→ RAW DATA
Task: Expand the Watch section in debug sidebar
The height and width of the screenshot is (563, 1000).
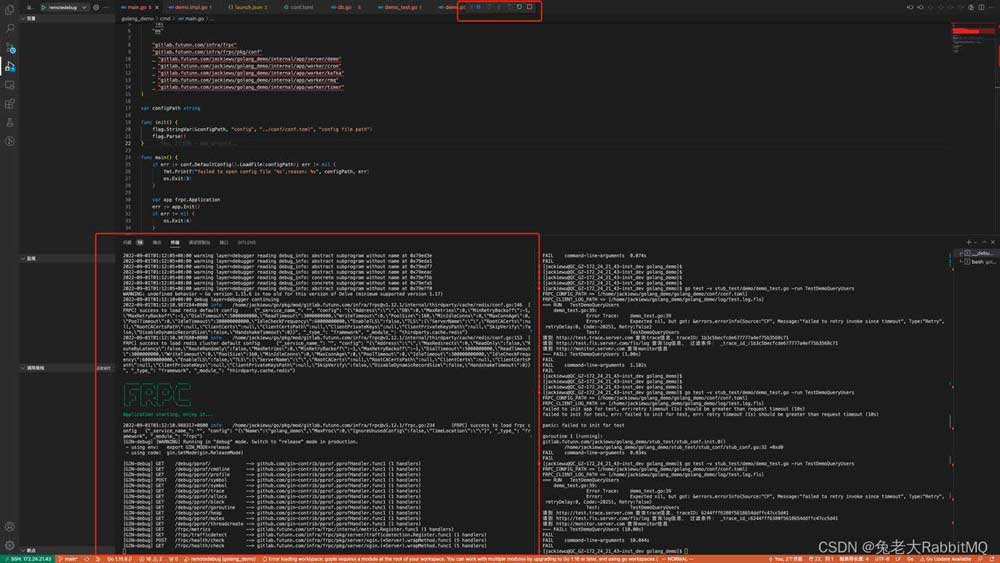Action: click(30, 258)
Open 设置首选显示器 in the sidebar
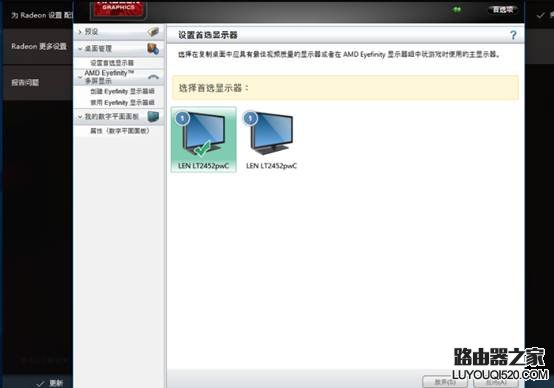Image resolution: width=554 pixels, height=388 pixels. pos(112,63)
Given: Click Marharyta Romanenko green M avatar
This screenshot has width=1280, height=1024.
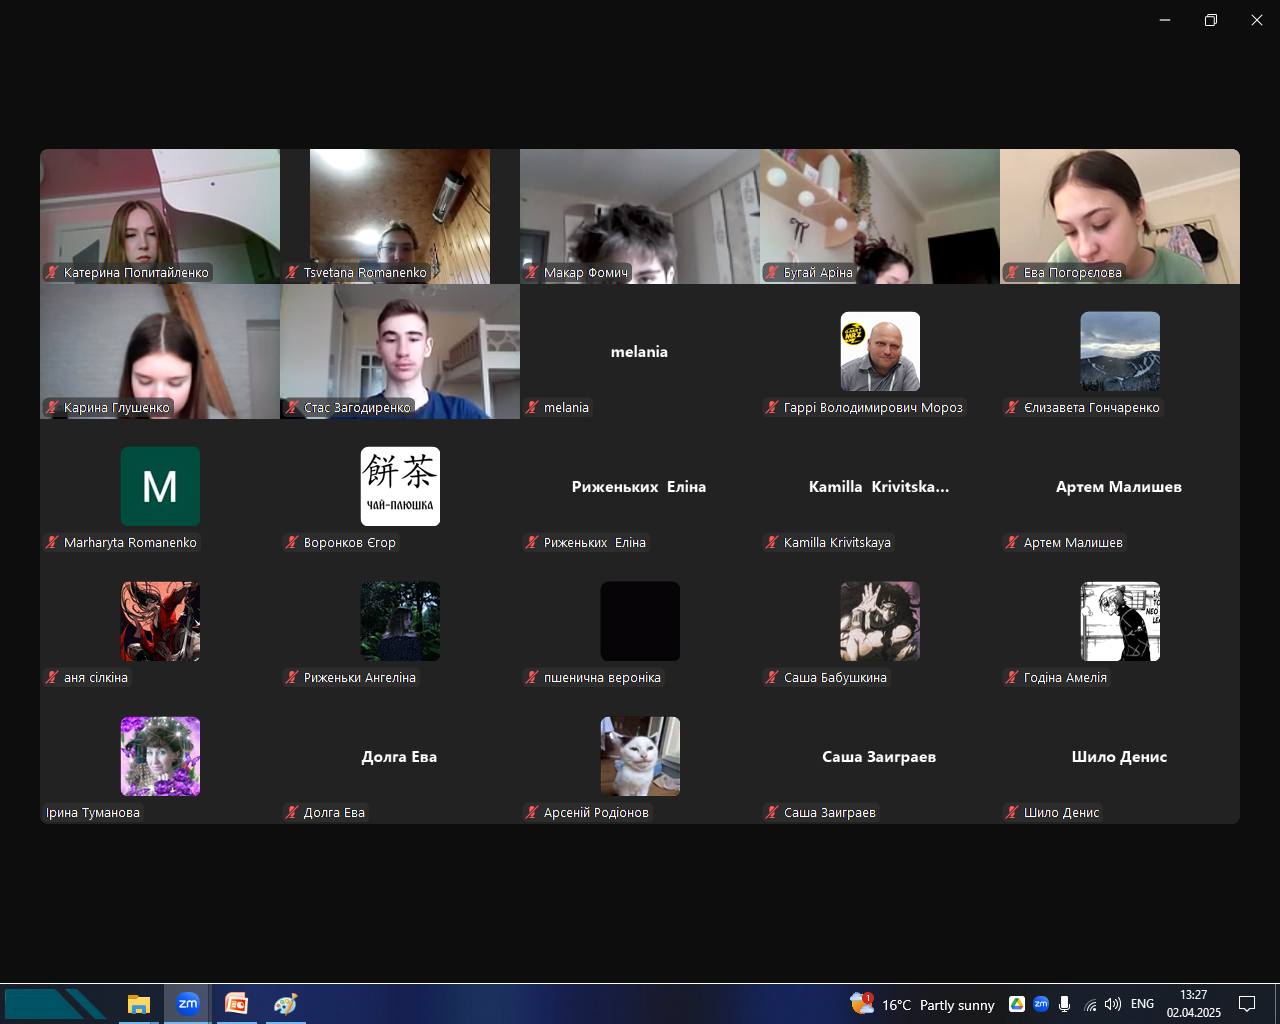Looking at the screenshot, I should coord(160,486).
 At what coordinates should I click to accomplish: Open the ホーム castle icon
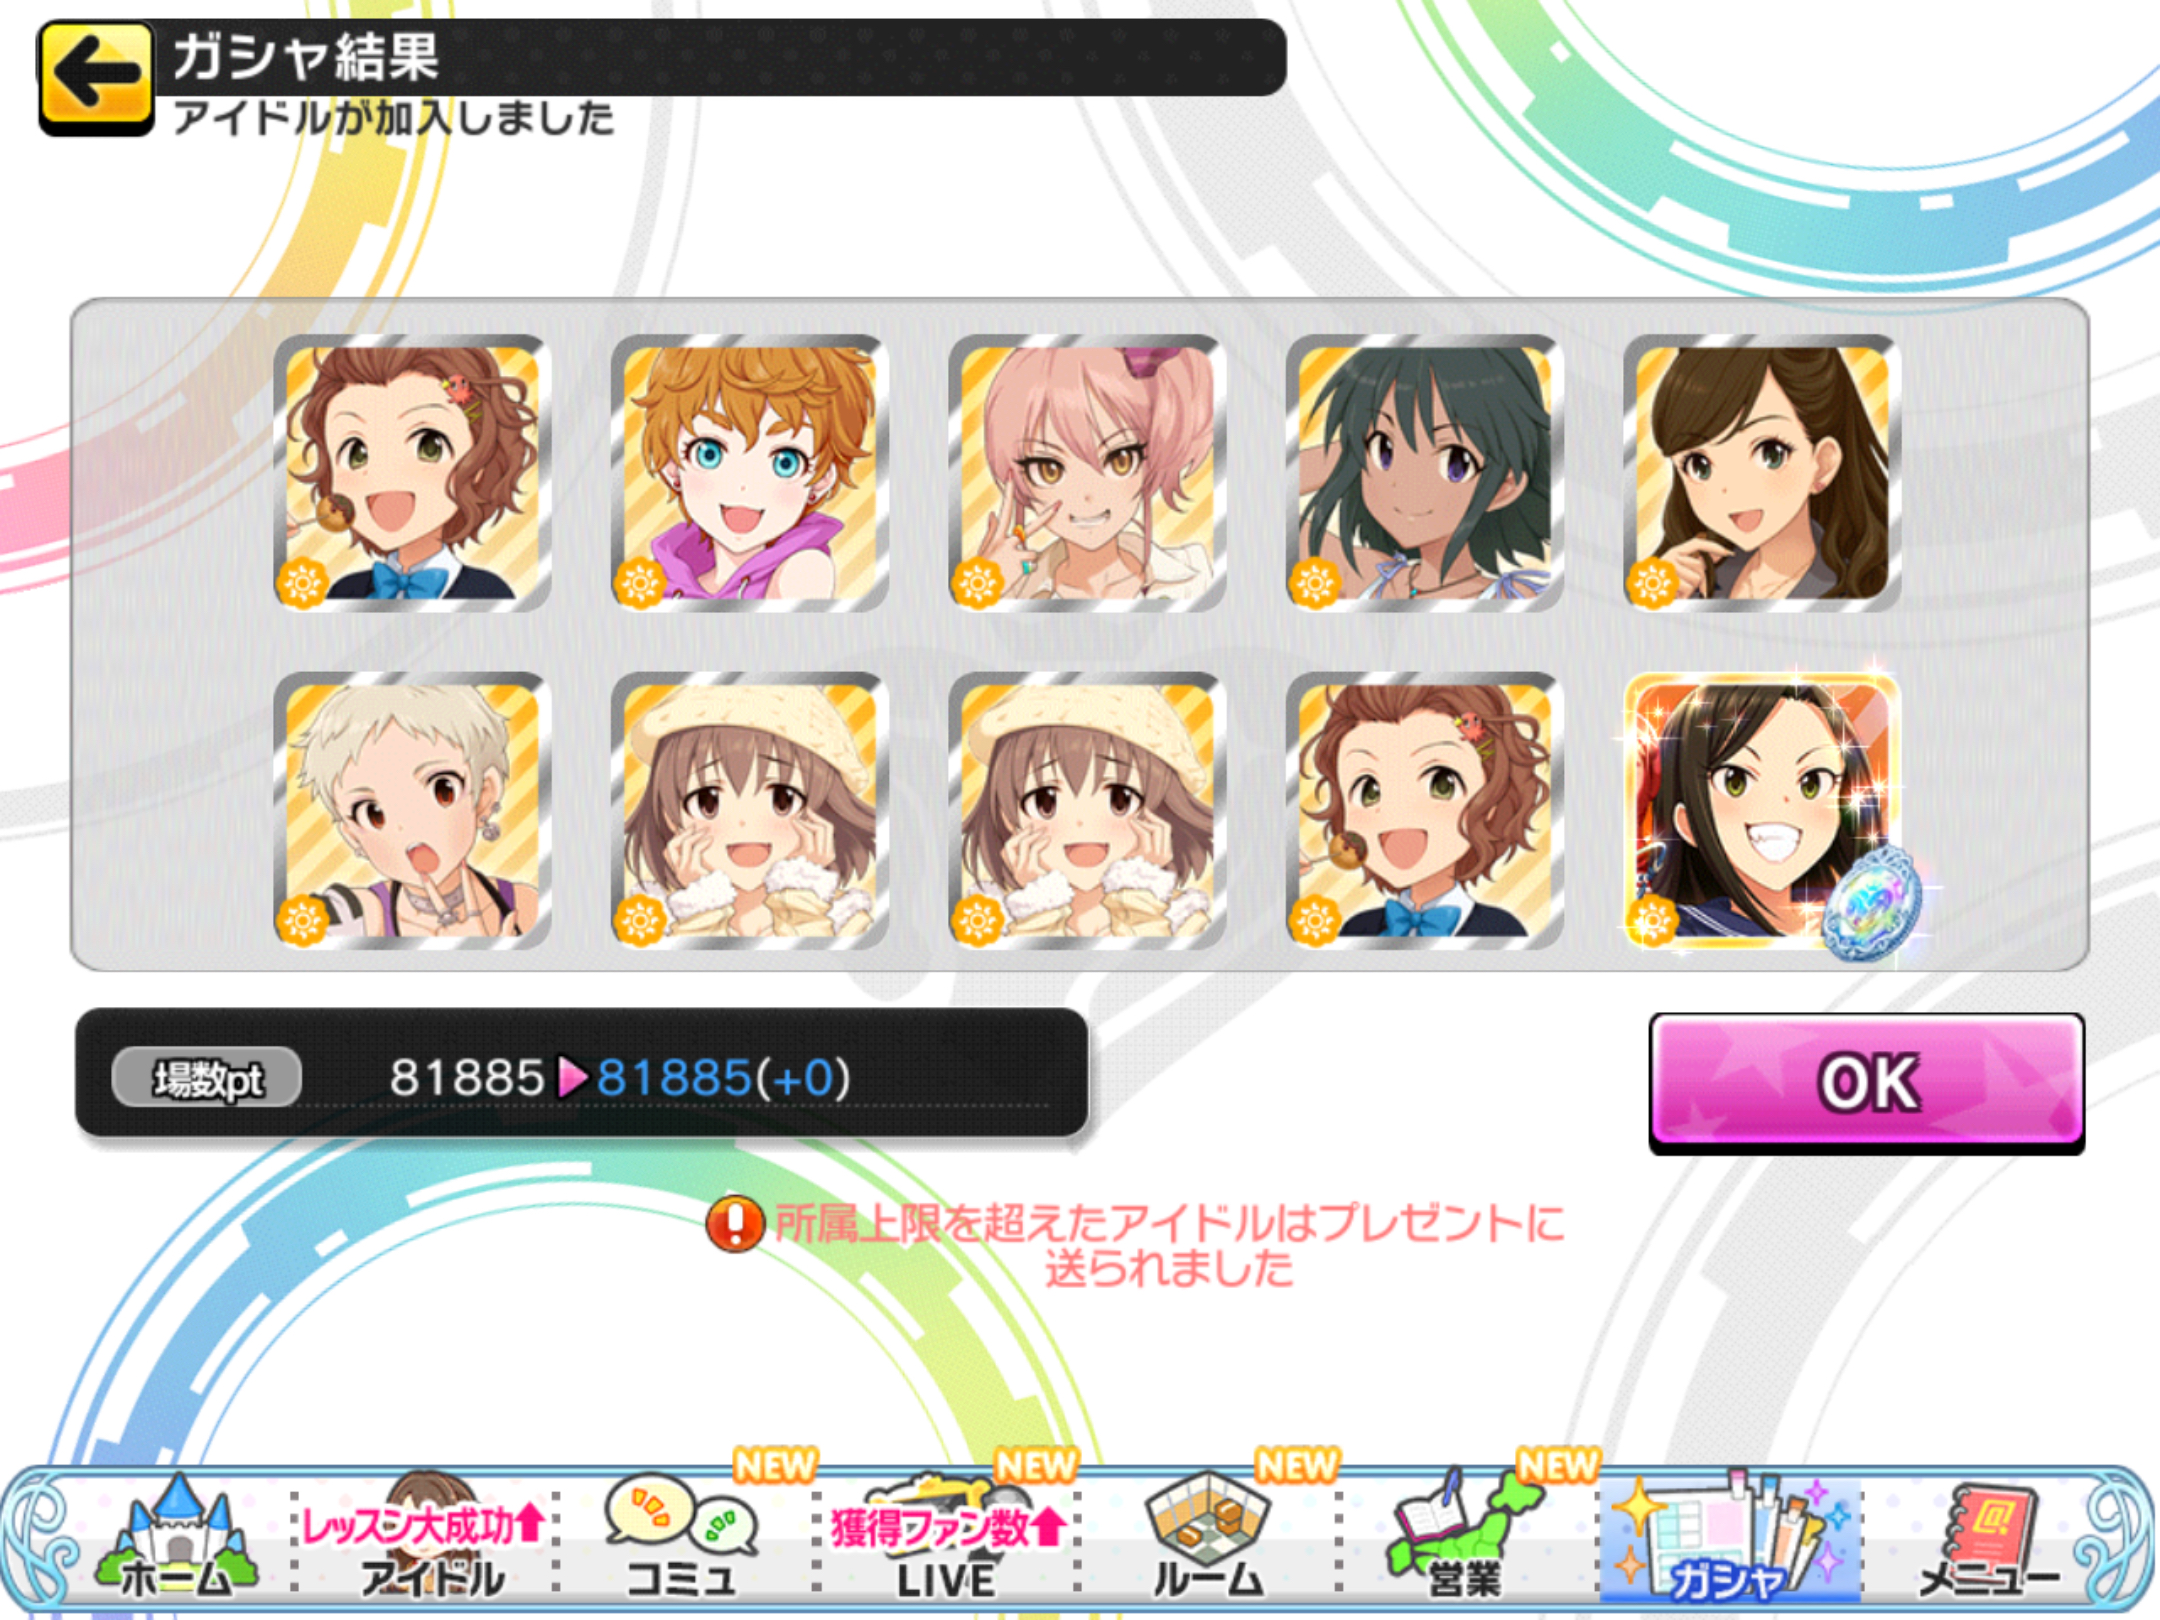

→ TASK STATEMENT
The lines to be transcribed are those from the first line of the data above through the line holding "Given: Click Marharyta", inclusive; copy them exactly and only, leaving out the pictures.

→ YOUR SOLUTION
Task: Expand the Watch section in debug sidebar
The height and width of the screenshot is (563, 1000).
Action: click(30, 258)
Open 设置首选显示器 in the sidebar
Image resolution: width=554 pixels, height=388 pixels. pos(112,63)
Given: Click Marharyta Romanenko green M avatar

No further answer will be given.